Il quale arriva a Venezia per la prima volta, nominato da Veltroni, nel governo Prodi, nel 1998, e vi resta per un quadriennio; gli succederà Bernabè.
Vi torna per una seconda volta e per un secondo quadriennio nel 2008, restandovi fino al 2011, quando ci fu quella patente mossa falsa di Galan, progettata per la riconferma di Baratta. Non più solo la sinistra fiancheggiatrice, ma forse altri fiancheggiatori da cercarsi in ben diverse congreghe, della cui iscrizione di Baratta, si è spesso detto e scritto. Nel 2011, Baratta vien ancora rinnovato fino al 2015. e dunque son già dodici anni che regna indisturbato al Lido di Venezia.

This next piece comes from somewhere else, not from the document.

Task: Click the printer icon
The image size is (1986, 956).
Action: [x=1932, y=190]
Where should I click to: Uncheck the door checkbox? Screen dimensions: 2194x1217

Fino al rinnovo di queste settimane, incluso, alla chetichella, nella legge di stabilità, che dunque si preoccupa anche della stabilità di Baratta. Che proseguirà per altri quattro anno, fino al 2019, quando Baratta avrà 80 anni e quando, se si dovesse ancora non trovare un suo sostituto comincerebbe per lui il diciassettesimo anno alla Biennale.
E già il futuro governo, dei grillini, è sconvolto dal pensiero di dovergli trovare un sostituto, perchè pensa che la Biennale non sarebbe più la stessa senza Baratta, mentre esultano tutti gli altri. E forse anche la stessa Biennale, dove entrerebbe aria nuova, dopo troppi anni.
P.S. Finalmente è passato il decreto 'milleproroghe'- detto decreto 'della vergogna' - contenente anche il rinnovo dell'incarico a Paolo Baratta per i prossimi quattro anni alla presidenza della Biennale di Venezia ( si tratta del quarto mandato, necessitante di mille e più proroghe), e Natalia Aspesi, ormai vedova di Lissner, non sa trattenere l'entusiasmo per l'amico Baratta, e ne dà l'annuncio solenne, cantando vittoria per la sua permanenza alla Biennale. Tutti, o per lo meno in parecchi criticano la Biennale, ma non il suo presidente. Ci sembra di leggere alcune cronache musicali del medesimo tenore: i solisti non erano all'altezza, l'orchestra ha suonato male, ma il direttore ha ben diretto. 'Da par suo', aggiungono i più temerari.